October 5, 2009

'Not So Lost in Translation'

Suzanne Baumgarten, a participant on a recent JDC Short Term Service program to Dnepropetrovsk, Ukraine shares her thoughts and impressions. 

From the Cornell Daily Sun
Column: Culturally Disinclined
October 2, 2009
By Suzanne Baumgarten

Apparently, people over 70 years old can sing. I don’t mean sing a little tune — I mean opera singer status. There’s this one particular woman who solos every once in a while, and when she opens her mouth, she really belts it out, singing with every bone in her body, every muscle, every organ.

Of course, I can’t understand the words these women are singing because they are in Russian. Or they could be in Ukrainian. These women are members of a choir that I saw perform at a hesed in Dnepropetrovsk, Ukraine, during my trip there this summer. A hesed, which means “mercy” in Hebrew, is a community center for Jews in the community that offers everything from social activities, to food and clothing to the less fortunate. These choir members were women who were in their sixties and seventies. They were wearing long green skirts and matching blouses and looked like there was nothing they’d rather be doing in the world.

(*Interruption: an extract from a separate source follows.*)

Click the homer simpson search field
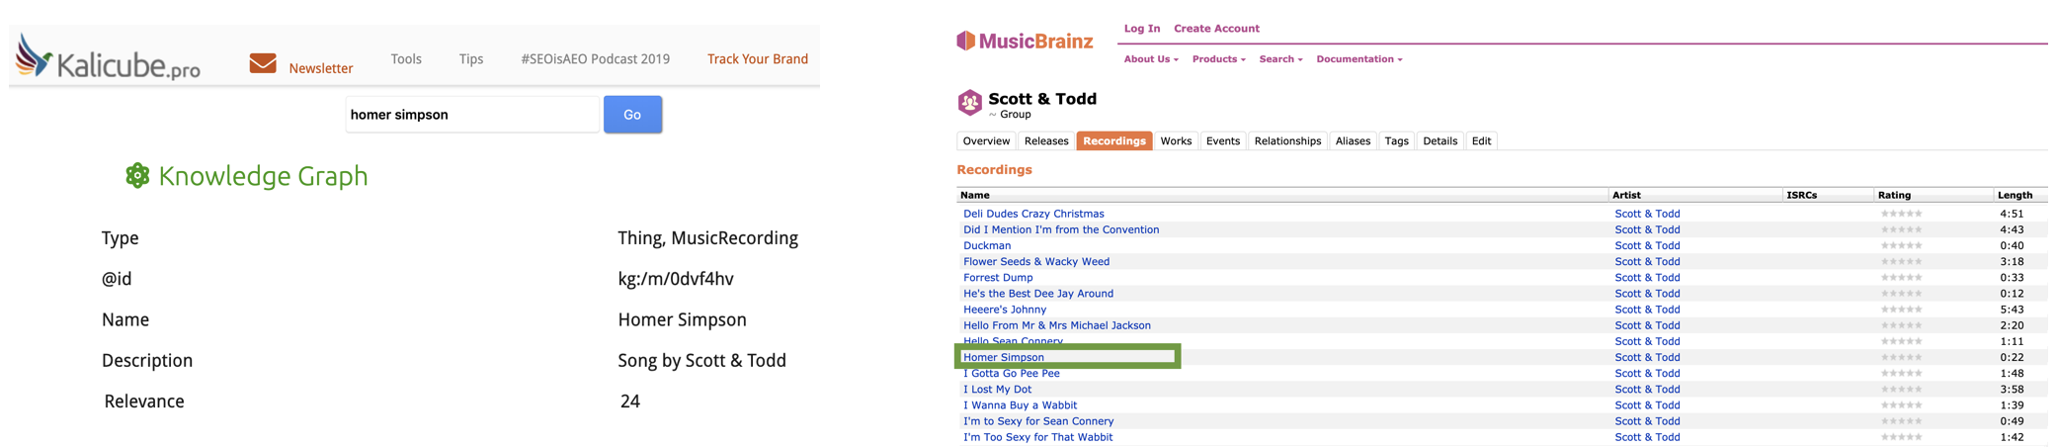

When we first arrived in Ukraine, I was shocked that besides the impressive synagogue and never-ending river, there are really very few “attractions” in Dnepropetrovsk. For instance, in the cities in which I had spent time up until my visit to Ukraine, I had left them with a clear idea of the main attractions: Ellis Island and the Statue of Liberty in New York, The Eiffel Tower and the Arc de Triomphe in Paris, the Alhambra in Granada, Spain. I do not have a similar list regarding Dnepropetrovsk.

What I ultimately realized, by the end of my visit, is: The people, not tourist attractions, are the essence of the Ukrainian culture.


This trip, sponsored by the American Jewish Joint Distribution Committee (JDC), Hillel and the JDC chapter at Cornell, is not your average community service trip. In fact, it’s more a trip of immersion that features community service than a community service trip alone — and I think that this says more about the places we visited than the trip itself. Besides a few painting jobs and the redecorating of a hesed’s yard, we spent a ton of time dancing with the elderly, putting on puppet shows for Ukrainian children and diving into the local cuisine (eating was an especially interesting experience for myself and the other vegetarians who existed on a diet of bread, potatoes and the beloved Ukrainian herb, dill).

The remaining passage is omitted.